▸ Exercise: Print the records below exactly as they appear.

▸ Stored data:

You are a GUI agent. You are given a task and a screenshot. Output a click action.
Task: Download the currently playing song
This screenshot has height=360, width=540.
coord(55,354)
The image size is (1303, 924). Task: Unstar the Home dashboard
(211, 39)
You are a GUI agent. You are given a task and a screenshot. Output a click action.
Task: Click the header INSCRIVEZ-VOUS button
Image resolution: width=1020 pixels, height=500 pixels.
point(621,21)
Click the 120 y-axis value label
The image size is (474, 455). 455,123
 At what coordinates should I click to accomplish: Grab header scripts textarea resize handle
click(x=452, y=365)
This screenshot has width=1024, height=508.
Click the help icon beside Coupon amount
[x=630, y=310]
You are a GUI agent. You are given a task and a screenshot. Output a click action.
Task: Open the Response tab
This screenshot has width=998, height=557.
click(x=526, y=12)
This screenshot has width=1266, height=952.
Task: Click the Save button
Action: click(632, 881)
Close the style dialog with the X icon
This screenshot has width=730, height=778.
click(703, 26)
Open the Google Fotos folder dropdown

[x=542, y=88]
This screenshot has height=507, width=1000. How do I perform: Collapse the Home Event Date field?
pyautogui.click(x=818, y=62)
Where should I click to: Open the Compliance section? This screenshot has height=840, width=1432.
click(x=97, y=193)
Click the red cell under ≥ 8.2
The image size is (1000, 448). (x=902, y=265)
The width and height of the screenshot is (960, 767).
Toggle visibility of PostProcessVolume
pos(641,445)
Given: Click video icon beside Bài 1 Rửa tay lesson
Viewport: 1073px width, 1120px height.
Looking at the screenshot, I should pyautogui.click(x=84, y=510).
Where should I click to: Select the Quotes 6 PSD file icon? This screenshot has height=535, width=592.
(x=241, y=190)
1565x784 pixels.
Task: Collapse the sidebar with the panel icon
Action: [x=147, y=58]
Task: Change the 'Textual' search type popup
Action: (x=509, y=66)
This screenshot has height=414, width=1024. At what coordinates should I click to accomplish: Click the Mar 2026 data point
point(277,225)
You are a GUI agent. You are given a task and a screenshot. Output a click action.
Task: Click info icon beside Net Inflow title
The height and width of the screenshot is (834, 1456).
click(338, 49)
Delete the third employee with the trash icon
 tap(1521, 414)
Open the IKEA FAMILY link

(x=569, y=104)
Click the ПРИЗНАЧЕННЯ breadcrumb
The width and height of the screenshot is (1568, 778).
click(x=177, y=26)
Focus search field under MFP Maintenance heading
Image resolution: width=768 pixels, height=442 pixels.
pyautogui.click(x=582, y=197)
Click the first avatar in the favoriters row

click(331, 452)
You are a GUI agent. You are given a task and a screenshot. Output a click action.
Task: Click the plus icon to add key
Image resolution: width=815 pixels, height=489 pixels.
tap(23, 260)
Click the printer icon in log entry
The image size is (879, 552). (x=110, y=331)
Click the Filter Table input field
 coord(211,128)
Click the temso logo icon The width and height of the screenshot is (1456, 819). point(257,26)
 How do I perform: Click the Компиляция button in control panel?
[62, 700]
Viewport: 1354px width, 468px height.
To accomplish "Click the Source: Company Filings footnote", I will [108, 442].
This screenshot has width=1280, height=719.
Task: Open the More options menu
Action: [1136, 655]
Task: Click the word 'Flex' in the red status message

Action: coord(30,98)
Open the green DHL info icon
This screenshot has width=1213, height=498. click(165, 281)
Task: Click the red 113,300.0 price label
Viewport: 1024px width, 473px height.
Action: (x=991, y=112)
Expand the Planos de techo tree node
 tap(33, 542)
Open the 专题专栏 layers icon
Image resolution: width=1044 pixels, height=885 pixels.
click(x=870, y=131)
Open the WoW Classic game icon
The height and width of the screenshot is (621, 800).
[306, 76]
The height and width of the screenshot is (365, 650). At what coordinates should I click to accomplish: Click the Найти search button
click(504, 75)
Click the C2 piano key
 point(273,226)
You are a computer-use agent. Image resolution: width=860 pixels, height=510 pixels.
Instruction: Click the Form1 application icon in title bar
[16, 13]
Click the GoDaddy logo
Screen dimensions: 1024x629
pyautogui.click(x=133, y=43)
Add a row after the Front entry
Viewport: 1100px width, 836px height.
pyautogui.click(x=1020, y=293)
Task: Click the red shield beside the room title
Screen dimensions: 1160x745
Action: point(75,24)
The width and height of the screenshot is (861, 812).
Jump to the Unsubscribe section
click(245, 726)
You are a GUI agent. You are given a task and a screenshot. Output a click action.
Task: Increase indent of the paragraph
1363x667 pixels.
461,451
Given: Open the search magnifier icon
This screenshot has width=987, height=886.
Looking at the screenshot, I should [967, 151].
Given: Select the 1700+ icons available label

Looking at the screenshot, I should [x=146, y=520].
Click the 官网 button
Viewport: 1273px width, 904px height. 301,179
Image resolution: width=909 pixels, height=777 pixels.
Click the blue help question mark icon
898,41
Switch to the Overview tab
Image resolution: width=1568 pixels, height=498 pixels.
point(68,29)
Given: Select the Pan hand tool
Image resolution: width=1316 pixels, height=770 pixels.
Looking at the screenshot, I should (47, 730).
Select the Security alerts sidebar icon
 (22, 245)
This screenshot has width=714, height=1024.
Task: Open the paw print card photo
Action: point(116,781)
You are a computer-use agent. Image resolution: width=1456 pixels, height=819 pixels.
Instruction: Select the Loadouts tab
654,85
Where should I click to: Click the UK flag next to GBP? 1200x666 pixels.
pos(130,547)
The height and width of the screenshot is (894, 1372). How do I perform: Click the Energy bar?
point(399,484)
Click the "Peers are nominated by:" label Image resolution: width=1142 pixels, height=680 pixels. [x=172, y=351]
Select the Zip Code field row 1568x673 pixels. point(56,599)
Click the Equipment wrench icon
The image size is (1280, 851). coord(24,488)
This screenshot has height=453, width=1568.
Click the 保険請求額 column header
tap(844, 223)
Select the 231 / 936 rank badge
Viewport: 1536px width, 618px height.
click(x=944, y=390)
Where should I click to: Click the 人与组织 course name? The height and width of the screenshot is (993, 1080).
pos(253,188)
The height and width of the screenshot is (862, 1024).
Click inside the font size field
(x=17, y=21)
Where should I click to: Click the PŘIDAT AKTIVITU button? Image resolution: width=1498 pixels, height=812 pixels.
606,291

▸ Solution to the exercise:
You are a GUI agent. You are given a task and a screenshot. Output a click action.
Task: Download the currently playing song
This screenshot has height=360, width=540.
coord(55,354)
The image size is (1303, 924). Task: Unstar the Home dashboard
(211, 39)
You are a GUI agent. You are given a task and a screenshot. Output a click action.
Task: Click the header INSCRIVEZ-VOUS button
Image resolution: width=1020 pixels, height=500 pixels.
point(621,21)
Click the 120 y-axis value label
The image size is (474, 455). 455,123
 At what coordinates should I click to accomplish: Grab header scripts textarea resize handle
click(x=452, y=365)
This screenshot has width=1024, height=508.
Click the help icon beside Coupon amount
[x=630, y=310]
You are a GUI agent. You are given a task and a screenshot. Output a click action.
Task: Open the Response tab
This screenshot has width=998, height=557.
click(x=526, y=12)
This screenshot has width=1266, height=952.
Task: Click the Save button
Action: click(632, 881)
Close the style dialog with the X icon
This screenshot has width=730, height=778.
click(703, 26)
Open the Google Fotos folder dropdown

[x=542, y=88]
This screenshot has height=507, width=1000. How do I perform: Collapse the Home Event Date field?
pyautogui.click(x=818, y=62)
Where should I click to: Open the Compliance section? This screenshot has height=840, width=1432.
click(x=97, y=193)
Click the red cell under ≥ 8.2
The image size is (1000, 448). (x=902, y=265)
The width and height of the screenshot is (960, 767).
Toggle visibility of PostProcessVolume
pos(641,445)
Given: Click video icon beside Bài 1 Rửa tay lesson
Viewport: 1073px width, 1120px height.
Looking at the screenshot, I should pyautogui.click(x=84, y=510).
Where should I click to: Select the Quotes 6 PSD file icon? This screenshot has height=535, width=592.
(x=241, y=190)
1565x784 pixels.
Task: Collapse the sidebar with the panel icon
Action: [x=147, y=58]
Task: Change the 'Textual' search type popup
Action: (x=509, y=66)
This screenshot has height=414, width=1024. At what coordinates should I click to accomplish: Click the Mar 2026 data point
point(277,225)
You are a GUI agent. You are given a task and a screenshot. Output a click action.
Task: Click info icon beside Net Inflow title
The height and width of the screenshot is (834, 1456).
click(338, 49)
Delete the third employee with the trash icon
 tap(1521, 414)
Open the IKEA FAMILY link

(x=569, y=104)
Click the ПРИЗНАЧЕННЯ breadcrumb
The width and height of the screenshot is (1568, 778).
click(x=177, y=26)
Focus search field under MFP Maintenance heading
Image resolution: width=768 pixels, height=442 pixels.
pyautogui.click(x=582, y=197)
Click the first avatar in the favoriters row

click(331, 452)
You are a GUI agent. You are given a task and a screenshot. Output a click action.
Task: Click the plus icon to add key
Image resolution: width=815 pixels, height=489 pixels.
tap(23, 260)
Click the printer icon in log entry
The image size is (879, 552). (x=110, y=331)
Click the Filter Table input field
 coord(211,128)
Click the temso logo icon The width and height of the screenshot is (1456, 819). point(257,26)
 How do I perform: Click the Компиляция button in control panel?
[62, 700]
Viewport: 1354px width, 468px height.
To accomplish "Click the Source: Company Filings footnote", I will [108, 442].
This screenshot has width=1280, height=719.
Task: Open the More options menu
Action: [1136, 655]
Task: Click the word 'Flex' in the red status message

Action: coord(30,98)
Open the green DHL info icon
This screenshot has width=1213, height=498. click(165, 281)
Task: Click the red 113,300.0 price label
Viewport: 1024px width, 473px height.
Action: (x=991, y=112)
Expand the Planos de techo tree node
 tap(33, 542)
Open the 专题专栏 layers icon
Image resolution: width=1044 pixels, height=885 pixels.
click(x=870, y=131)
Open the WoW Classic game icon
The height and width of the screenshot is (621, 800).
[306, 76]
The height and width of the screenshot is (365, 650). At what coordinates should I click to accomplish: Click the Найти search button
click(504, 75)
Click the C2 piano key
 point(273,226)
You are a computer-use agent. Image resolution: width=860 pixels, height=510 pixels.
Instruction: Click the Form1 application icon in title bar
[16, 13]
Click the GoDaddy logo
Screen dimensions: 1024x629
pyautogui.click(x=133, y=43)
Add a row after the Front entry
Viewport: 1100px width, 836px height.
pyautogui.click(x=1020, y=293)
Task: Click the red shield beside the room title
Screen dimensions: 1160x745
Action: point(75,24)
The width and height of the screenshot is (861, 812).
Jump to the Unsubscribe section
click(245, 726)
You are a GUI agent. You are given a task and a screenshot. Output a click action.
Task: Increase indent of the paragraph
1363x667 pixels.
461,451
Given: Open the search magnifier icon
This screenshot has width=987, height=886.
Looking at the screenshot, I should [967, 151].
Given: Select the 1700+ icons available label

Looking at the screenshot, I should [x=146, y=520].
Click the 官网 button
Viewport: 1273px width, 904px height. 301,179
Image resolution: width=909 pixels, height=777 pixels.
Click the blue help question mark icon
898,41
Switch to the Overview tab
Image resolution: width=1568 pixels, height=498 pixels.
point(68,29)
Given: Select the Pan hand tool
Image resolution: width=1316 pixels, height=770 pixels.
Looking at the screenshot, I should (47, 730).
Select the Security alerts sidebar icon
 (22, 245)
This screenshot has width=714, height=1024.
Task: Open the paw print card photo
Action: point(116,781)
You are a computer-use agent. Image resolution: width=1456 pixels, height=819 pixels.
Instruction: Select the Loadouts tab
654,85
Where should I click to: Click the UK flag next to GBP? 1200x666 pixels.
pos(130,547)
The height and width of the screenshot is (894, 1372). How do I perform: Click the Energy bar?
point(399,484)
Click the "Peers are nominated by:" label Image resolution: width=1142 pixels, height=680 pixels. [x=172, y=351]
Select the Zip Code field row 1568x673 pixels. point(56,599)
Click the Equipment wrench icon
The image size is (1280, 851). coord(24,488)
This screenshot has height=453, width=1568.
Click the 保険請求額 column header
tap(844, 223)
Select the 231 / 936 rank badge
Viewport: 1536px width, 618px height.
click(x=944, y=390)
Where should I click to: Click the 人与组织 course name? The height and width of the screenshot is (993, 1080).
pos(253,188)
The height and width of the screenshot is (862, 1024).
Click inside the font size field
(x=17, y=21)
Where should I click to: Click the PŘIDAT AKTIVITU button? Image resolution: width=1498 pixels, height=812 pixels.
606,291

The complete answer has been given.